The government’s assertions become even more hellishly farcical. Forrest further observed:

“An individual could run the risk of substantially supporting or directly supporting an associated force without even being aware that he or she was doing so. In the face of what could be indeterminate military detention, due process requires more.”

This upholding of the US constitution and the rule of law is a triumphant moment, but a fragile one: Judge Forrest has asked Congress to clarify the language protecting America’s right to trial and the first amendment’s protections on speech and assembly. And now, Thursday, Representatives Adam Smith (Democrat, Washington) and Justin Amash (Republican, Michigan) have presented an amendment to Congress an amendment that does just that. Those who vote against it therefore will be voting clearly, and without any ambiguity, for stripping Americans of their constitutional rights and reducing them to the same potential status as “enemy combatants” and Guantánamo prisoners. The House thus votes for or against the power handed to the executive by the NDAA to hold any of us, anywhere, forever, for no reason. There can be no hiding from this; the lawyers defending the administration’s position made that perfectly clear.

● **Data to examine**:
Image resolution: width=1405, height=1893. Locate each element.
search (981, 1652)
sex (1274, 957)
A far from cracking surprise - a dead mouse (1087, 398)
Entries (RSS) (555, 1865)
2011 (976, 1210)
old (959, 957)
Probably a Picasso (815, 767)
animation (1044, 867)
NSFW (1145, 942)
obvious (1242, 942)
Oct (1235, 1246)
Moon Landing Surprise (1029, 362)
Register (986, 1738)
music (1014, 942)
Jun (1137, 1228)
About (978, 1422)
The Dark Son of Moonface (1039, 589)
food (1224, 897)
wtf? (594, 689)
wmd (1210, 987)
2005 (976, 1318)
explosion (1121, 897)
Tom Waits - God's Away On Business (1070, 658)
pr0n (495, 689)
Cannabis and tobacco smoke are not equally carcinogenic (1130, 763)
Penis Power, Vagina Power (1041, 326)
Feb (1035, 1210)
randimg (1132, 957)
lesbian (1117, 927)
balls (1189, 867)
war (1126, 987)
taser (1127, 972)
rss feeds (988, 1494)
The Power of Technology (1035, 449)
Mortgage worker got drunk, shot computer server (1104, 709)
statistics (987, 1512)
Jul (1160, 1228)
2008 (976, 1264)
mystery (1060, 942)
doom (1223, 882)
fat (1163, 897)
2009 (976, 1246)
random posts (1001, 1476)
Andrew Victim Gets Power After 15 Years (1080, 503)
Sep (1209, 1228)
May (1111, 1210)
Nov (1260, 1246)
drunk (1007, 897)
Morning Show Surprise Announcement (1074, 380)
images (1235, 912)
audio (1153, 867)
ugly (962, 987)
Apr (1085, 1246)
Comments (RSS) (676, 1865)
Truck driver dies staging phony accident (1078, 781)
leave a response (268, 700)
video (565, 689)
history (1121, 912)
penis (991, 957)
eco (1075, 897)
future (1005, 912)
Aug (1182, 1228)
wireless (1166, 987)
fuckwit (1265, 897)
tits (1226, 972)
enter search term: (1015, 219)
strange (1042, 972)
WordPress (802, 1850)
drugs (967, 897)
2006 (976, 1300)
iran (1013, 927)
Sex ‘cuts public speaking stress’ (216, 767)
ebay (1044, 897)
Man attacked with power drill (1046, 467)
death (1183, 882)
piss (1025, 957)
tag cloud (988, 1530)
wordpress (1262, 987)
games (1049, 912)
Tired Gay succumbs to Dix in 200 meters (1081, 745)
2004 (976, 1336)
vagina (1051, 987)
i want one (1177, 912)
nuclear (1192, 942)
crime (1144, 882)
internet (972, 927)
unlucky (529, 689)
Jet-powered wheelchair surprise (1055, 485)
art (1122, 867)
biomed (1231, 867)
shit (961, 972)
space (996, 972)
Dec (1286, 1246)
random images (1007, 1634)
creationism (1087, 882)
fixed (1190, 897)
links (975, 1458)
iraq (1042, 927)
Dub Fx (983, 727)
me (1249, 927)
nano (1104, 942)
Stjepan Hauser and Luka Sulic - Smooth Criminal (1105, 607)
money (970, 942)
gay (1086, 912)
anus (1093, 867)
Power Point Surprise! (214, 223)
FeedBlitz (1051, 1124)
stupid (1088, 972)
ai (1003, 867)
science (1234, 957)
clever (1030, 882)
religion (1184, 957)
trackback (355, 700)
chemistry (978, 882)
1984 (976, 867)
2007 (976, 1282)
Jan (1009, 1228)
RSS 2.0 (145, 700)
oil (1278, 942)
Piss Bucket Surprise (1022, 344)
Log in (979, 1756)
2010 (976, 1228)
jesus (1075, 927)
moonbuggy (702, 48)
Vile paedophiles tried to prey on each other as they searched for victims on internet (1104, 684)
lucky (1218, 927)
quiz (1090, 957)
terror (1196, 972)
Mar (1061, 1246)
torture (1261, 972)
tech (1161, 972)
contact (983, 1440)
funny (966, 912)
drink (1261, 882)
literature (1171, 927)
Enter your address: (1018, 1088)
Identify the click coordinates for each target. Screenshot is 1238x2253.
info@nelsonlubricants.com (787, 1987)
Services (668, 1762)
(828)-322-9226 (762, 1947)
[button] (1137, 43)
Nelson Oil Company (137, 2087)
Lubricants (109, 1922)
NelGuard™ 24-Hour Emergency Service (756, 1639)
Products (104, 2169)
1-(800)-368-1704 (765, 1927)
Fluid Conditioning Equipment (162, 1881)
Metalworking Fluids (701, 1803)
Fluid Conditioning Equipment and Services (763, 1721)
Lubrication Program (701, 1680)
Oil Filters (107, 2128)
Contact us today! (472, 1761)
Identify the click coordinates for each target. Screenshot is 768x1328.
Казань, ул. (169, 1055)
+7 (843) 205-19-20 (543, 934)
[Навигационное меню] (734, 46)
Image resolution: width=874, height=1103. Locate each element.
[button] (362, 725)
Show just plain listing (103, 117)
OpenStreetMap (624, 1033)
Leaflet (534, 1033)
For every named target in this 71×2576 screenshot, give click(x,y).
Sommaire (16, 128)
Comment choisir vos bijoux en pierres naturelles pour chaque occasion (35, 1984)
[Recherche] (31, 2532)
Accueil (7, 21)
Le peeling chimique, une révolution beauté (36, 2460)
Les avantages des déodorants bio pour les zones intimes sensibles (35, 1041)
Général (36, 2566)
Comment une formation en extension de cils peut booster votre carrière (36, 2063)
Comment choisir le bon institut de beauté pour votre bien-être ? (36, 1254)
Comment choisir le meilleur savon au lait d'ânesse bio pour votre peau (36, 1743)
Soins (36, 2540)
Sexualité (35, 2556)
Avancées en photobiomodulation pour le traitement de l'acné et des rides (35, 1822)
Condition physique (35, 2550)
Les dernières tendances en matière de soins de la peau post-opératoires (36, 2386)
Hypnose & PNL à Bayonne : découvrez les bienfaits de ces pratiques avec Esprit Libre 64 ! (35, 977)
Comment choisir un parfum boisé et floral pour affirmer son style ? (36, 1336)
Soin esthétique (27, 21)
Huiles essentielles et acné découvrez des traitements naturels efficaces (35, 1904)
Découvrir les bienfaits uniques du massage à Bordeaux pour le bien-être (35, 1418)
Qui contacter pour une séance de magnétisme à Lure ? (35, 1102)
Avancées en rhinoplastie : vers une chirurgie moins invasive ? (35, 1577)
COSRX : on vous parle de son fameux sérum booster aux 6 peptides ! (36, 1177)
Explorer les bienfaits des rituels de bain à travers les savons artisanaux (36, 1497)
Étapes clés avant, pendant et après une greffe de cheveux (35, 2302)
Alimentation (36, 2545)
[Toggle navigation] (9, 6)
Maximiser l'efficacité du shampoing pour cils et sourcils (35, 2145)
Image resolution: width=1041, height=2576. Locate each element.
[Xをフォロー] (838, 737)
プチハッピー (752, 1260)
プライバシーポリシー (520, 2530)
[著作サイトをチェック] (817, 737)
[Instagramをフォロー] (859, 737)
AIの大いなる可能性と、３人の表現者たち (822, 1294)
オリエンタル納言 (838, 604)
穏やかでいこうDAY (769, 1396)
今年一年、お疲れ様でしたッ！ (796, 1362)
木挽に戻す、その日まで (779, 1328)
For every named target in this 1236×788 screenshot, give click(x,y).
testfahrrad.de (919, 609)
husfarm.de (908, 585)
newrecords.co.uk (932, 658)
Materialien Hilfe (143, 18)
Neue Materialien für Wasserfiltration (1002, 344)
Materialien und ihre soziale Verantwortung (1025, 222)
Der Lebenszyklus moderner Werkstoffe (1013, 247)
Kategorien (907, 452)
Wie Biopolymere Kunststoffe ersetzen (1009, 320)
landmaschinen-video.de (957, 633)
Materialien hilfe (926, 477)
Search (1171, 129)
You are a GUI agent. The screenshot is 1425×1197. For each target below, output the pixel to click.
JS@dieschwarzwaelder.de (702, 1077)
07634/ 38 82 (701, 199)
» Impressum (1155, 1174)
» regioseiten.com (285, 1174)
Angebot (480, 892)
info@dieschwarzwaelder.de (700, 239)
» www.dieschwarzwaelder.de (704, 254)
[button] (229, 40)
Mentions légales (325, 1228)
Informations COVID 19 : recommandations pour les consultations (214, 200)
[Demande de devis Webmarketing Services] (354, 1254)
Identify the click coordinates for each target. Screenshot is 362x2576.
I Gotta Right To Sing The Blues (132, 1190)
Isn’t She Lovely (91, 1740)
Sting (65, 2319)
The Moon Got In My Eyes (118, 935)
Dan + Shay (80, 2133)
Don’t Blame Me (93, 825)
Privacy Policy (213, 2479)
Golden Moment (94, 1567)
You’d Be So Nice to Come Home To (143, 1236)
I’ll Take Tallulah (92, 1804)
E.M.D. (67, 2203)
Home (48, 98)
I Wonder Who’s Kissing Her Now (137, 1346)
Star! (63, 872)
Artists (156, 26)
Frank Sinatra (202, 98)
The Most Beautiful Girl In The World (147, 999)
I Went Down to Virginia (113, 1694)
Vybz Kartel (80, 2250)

● **Exercise instructions**: In the extract on Judge Forrest's ruling, which two Representatives presented an amendment to Congress on Thursday?

● **Output of the exercise**: Adam Smith (Democrat, Washington) and Justin Amash (Republican, Michigan).